The relationship between diabetes and cardiovascular risk has been extensively studied; the mortality associated with these two conditions remains a clinical and public health concern. The objetive was to assess cardiovascular emergencies in patients with pre-existing and newly diagnosed diabetes at a healthcare facility in Magangué, Bolívar, between January 2021 and July 2023.

An analytical study was conducted at a clinic in Magangué, Bolívar, spanning from 2021 to 2023. All patients admitted for cardiovascular emergencies were included, with 29% having diabetes mellitus. Descriptive summaries were made for quantitative and categorical variables. Statistical tests including Wilcoxon and Chi-square were used to evaluate differences between patient groups. A multivariate logistic regression model was applied to identify factors associated with cardiovascular mortality, calculating adjusted odds ratios with 95% confidence intervals. A p-value <0.05 was considered significant. R-CRAN software version 4.3.2 was used for statistical analysis.
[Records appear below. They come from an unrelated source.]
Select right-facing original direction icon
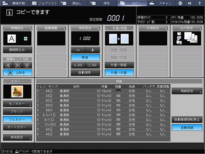This screenshot has height=154, width=205. [17, 65]
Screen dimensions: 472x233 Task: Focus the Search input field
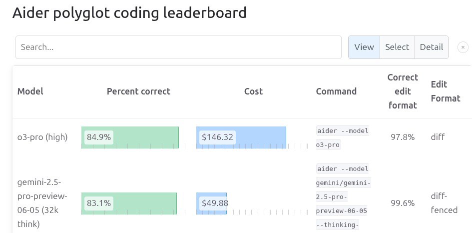pyautogui.click(x=178, y=48)
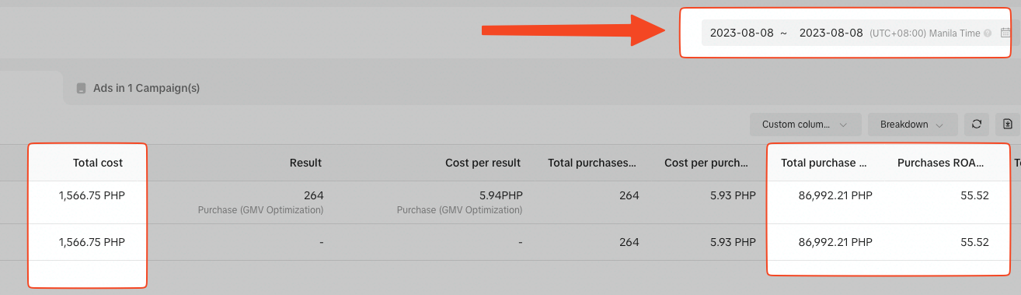Click the Result column header
This screenshot has width=1021, height=295.
305,163
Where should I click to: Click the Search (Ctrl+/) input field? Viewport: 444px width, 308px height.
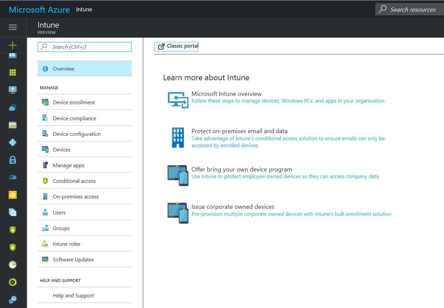(84, 47)
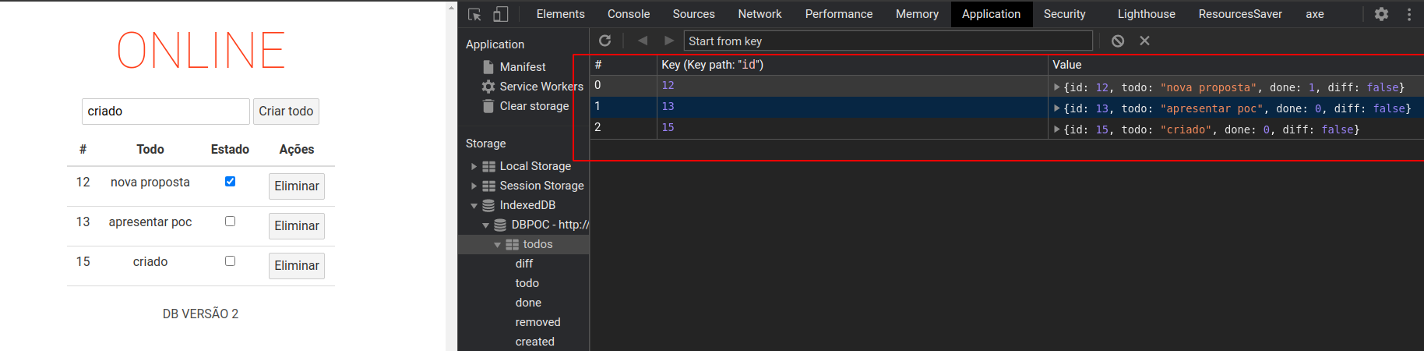Refresh the IndexedDB data view
The width and height of the screenshot is (1424, 351).
click(x=604, y=41)
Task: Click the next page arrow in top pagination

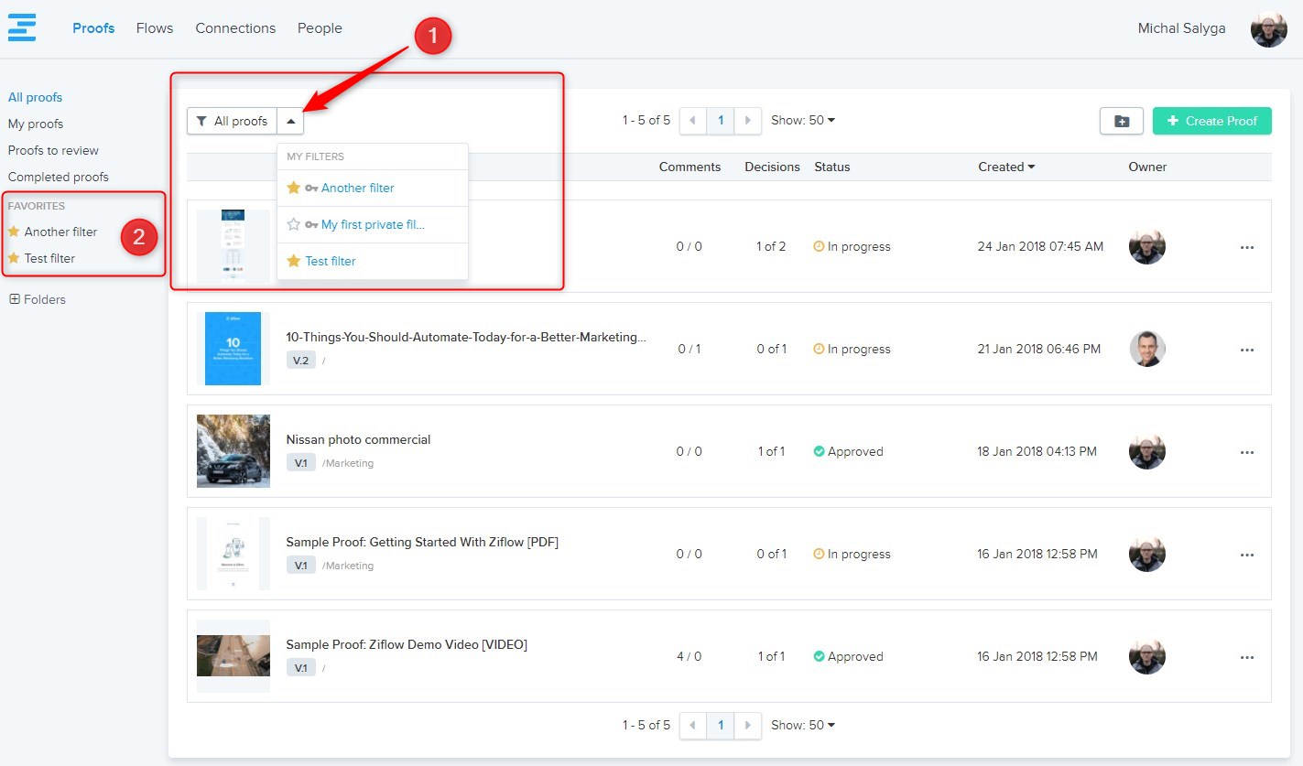Action: coord(748,121)
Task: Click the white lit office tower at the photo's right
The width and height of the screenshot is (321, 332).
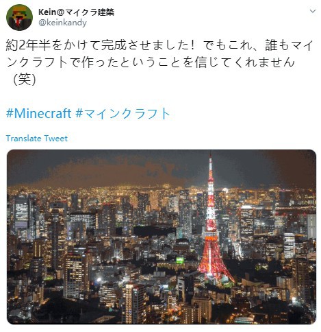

A total of 452 patients admitted for cardiovascular emergencies were studied. The majority were females with an average age of 63 years. The most prevalent comorbidities were dyslipidemia, acute myocardial infarction, obesity, and hypertension. Headache was the most common reason for consultation. Among patients with type 2 diabetes, pre-existing cases exhibited more comorbidities and renal issues, while new cases had poorer glycemic control. Survivors had higher systolic blood pressure compared to non-survivors. Obesity significantly increased the risk of cardiovascular mortality.

Traditional risk factors remain crucial for monitoring, emphasizing the need to strengthen primary care for early detection and reduction of catastrophic events in individuals at risk for type 2 diabetes.